The result which will be assigned to items matching the expression provided
through "id"
or
"starts_with"
. The provided value
will replace the automatic detection's result completely for the matched items.
Use "result": null
to omit the file from the results completely or provide a
ScanResultItem
as a replacement.
Provide a reference file whose contents will be compared against the contents of the file matched to the ID you're overriding. The program will stop the scan if the content being provided for comparison does not match the content found during the scan.
This field provides a way of avoiding the problem of a file being changed over time without your knowledge and thus possibly making the result incorrect.
Takes as argument a plain-text file which specifies lines to be excluded from the top of the file during the text normalization step (example). It is useful for removing "Copyright (c) Foo Bar" boilerplate at the start of licenses which might make the detector misrecognize them. Use it as:
scan --start-lines-excludes excludes.txt
For instance, if you see lots of licenses starting with the following template:
Copyright (c) Foo Bar, 2019
All right reserved.
[actual license here]
It will be helpful to provide a file through --start-lines-excludes
with the
following contents:
Copyright (c) Foo Bar, 2019
All right reserved.
Doing so will remove the specified boilerplate lines from the top of the licenses so that the detector will be able get to the actual license's text cleanly.
If configured, the scan will make sure that all scanned files are licensed.
- With
--ensure-licenses
, every file needs to be licenses with one of the provided licenses. - With
--ensure-any-license
, every file needs to be licenses with any license.
Examples:
yarn start -- scan --ensure-licenses Apache-2.0 GPL-3.0-only -- /directory/or/file
yarn start -- scan --ensure-any-license /directory/or/file
Those options are conflicting with each other so only one should be specified.

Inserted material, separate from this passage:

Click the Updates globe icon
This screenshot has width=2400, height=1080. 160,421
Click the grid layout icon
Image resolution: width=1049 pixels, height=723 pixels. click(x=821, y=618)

By default, no licensing is enforced.
If configured, the scan will make sure that if a license header references a product, it will be the correct product and not a result of a copy-paste error.
For example, this fragment references the Substrate
product.
// Substrate is free software: you can redistribute it and/or modify
// it under the terms of the GNU General Public License as published by
// the Free Software Foundation, either version 3 of the License, or
// (at your option) any later version.
Examples:
yarn start -- scan --ensure-product Polkadot -- /directory/or/file
It treats a different product reference as an error, but it allows a generic "this program".
Can be used to exclude files or directories from the scan.
- Most useful in the combination with
--ensure-licenses
. - The excluded path can be absolute or relative.
Scan only files with the specified extensions.
Examples:
yarn start -- scan --ensure-licenses Apache-2.0 --file-extensions '.rs' -- /directory/or/file
scan
is the entrypoint for this project. Instead of being coupled to
main
,
all the scan-related code is purposefully designed as a library so that it can
be used easily on other projects (we plan to use license-scanner for the CLA bot).
As documented in the Usage section, license-scanner also
scans crates
and that is where
rust-crate-scanner
comes into play (we use it to
detect crates from lockfiles).
Note that you do not need to manually compile rust-crate-scanner before running
the CLI because
cargo run
already will automatically (re)compile the project if necessary.